W tej grupie mieszczą się pralki i suszarki do ubrań (stanowiące 60 proc. unijnej produkcji), zmywarki (58 proc.), kuchnie, piekarniki i płyty (50 proc.) oraz lodówki (28 proc.)
W 2021 r. polskie firmy dostarczyły klientom zagranicznym 26 mln sztuk dużego sprzętu AGD na łączną kwotę 5,3 mld EUR, co stanowiło 1,85 proc. całego eksportu Polski. Oznacza to, że 96 proc. wyprodukowanego w 2021 r. sprzętu trafiło na eksport. W porównaniu z 2020 r., wolumen eksportu wzrósł o 15 proc., zaś wartość – o 17 proc. Porównując natomiast z 2019 r., tj. ostatnim rokiem przed pandemią COVID-19, wzrosty wyniosły odpowiednio 30 proc. i 20 proc.
W ostatniej dekadzie wartość polskiego eksportu tego typu urządzeń zwiększyła się blisko dwukrotnie, a od chwili wejścia Polski do UE – ponad siedmiokrotnie.

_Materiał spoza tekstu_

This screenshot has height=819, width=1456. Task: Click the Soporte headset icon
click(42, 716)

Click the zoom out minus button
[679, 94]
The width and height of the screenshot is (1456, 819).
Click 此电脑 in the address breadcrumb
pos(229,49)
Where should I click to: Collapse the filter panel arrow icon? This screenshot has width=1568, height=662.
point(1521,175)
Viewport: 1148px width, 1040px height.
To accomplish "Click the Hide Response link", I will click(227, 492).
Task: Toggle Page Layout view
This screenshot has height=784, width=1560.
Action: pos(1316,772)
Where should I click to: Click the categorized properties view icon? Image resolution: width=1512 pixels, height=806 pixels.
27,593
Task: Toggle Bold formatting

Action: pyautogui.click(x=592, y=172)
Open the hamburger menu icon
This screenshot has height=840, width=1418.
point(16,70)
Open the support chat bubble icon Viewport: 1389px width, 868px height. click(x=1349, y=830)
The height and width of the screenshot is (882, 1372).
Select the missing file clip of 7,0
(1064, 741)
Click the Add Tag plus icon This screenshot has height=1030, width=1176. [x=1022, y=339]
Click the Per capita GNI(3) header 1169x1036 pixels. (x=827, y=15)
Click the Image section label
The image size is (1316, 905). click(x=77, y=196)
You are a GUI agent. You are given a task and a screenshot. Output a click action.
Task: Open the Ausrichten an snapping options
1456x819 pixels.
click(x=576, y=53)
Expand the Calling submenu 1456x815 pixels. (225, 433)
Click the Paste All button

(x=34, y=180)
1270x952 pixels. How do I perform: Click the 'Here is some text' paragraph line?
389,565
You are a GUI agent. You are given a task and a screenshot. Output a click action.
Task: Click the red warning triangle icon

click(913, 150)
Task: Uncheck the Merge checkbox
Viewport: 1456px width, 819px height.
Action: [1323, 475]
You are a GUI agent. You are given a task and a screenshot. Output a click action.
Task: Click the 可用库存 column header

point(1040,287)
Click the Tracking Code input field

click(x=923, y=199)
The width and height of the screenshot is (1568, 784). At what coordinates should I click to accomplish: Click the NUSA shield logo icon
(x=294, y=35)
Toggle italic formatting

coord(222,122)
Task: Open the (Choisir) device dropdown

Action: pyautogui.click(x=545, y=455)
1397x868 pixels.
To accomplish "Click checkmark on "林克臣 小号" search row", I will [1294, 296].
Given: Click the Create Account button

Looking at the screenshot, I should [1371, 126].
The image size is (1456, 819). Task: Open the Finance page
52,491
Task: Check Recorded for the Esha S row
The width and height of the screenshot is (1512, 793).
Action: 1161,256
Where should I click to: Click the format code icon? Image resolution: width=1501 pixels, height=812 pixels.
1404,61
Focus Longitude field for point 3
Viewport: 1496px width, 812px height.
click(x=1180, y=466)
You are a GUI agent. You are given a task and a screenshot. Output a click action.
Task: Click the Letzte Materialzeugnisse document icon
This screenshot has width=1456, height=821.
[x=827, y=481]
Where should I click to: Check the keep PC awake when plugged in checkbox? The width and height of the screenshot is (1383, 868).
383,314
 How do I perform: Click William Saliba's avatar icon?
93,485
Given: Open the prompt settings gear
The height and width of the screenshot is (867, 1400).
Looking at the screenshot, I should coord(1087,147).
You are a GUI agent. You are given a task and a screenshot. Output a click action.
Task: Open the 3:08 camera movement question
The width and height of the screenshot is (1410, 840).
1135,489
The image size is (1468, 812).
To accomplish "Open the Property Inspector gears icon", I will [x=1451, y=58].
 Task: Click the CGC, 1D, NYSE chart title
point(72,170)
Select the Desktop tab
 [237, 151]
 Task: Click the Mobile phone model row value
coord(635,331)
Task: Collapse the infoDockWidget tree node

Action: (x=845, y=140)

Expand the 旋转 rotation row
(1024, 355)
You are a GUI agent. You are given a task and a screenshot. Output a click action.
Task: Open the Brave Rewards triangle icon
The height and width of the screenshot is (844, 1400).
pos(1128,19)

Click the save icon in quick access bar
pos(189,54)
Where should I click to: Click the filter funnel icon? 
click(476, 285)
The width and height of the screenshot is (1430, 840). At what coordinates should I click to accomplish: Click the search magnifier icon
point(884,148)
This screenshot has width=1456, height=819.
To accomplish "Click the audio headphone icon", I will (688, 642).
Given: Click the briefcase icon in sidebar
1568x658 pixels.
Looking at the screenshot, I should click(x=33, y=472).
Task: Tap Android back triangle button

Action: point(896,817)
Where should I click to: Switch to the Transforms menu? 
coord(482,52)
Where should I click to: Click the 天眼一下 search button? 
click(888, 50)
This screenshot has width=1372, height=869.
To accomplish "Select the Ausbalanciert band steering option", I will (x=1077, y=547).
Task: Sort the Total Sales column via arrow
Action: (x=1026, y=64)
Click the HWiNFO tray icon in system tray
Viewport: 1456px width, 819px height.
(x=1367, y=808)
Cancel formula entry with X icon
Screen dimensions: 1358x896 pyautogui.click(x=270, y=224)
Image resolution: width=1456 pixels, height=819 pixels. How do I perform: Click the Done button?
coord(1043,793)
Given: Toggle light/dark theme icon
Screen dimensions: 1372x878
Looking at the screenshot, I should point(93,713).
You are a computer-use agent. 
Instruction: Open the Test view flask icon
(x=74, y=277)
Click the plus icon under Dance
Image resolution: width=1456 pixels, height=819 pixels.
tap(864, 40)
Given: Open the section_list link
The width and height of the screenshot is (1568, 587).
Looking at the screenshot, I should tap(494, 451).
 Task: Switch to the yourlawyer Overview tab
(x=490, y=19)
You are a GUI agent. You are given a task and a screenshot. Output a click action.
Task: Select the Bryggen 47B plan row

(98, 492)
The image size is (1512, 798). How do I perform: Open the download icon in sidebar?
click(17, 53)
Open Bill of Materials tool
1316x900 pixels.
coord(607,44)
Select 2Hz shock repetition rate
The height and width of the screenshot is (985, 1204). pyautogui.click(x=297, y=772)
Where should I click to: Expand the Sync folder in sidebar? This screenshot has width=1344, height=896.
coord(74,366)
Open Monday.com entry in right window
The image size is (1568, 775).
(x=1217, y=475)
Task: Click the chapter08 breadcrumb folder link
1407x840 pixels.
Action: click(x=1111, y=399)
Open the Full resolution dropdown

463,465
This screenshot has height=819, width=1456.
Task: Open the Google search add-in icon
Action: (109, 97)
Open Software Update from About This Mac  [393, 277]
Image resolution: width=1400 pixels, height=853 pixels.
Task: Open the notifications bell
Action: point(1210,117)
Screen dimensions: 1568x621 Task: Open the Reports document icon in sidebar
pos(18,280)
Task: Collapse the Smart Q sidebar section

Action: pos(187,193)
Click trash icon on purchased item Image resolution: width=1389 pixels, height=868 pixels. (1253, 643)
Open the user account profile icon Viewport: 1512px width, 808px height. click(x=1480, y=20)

Największymi odbiorcami dużego AGD z Polski były Niemcy, które nabyły sprzęt o wartości 1,4 mld EUR, co stanowiło 26,3 proc. polskiego eksportu tego rodzaju sprzętu. Kolejnymi odbiorcami były również Francja (10,1 proc.), Wielka Brytania (9,3 proc.) i Włochy (8,4 proc.). Łącznie na te cztery kraje przypadała ponad połowa polskiego eksportu dużego AGD.
W strukturze towarowej polskiego eksportu dominowały pralki oraz chłodziarki i zamrażarki. Wartość ich sprzedaży za granicą w 2021 r. wyniosła 2,5 mld EUR, co stanowiło 46,5 proc. polskiego eksportu dużego sprzętu AGD. Kolejne miejsca zajęły: zmywarki, suszarki i wirówki oraz kuchenki, piekarniki i płyty.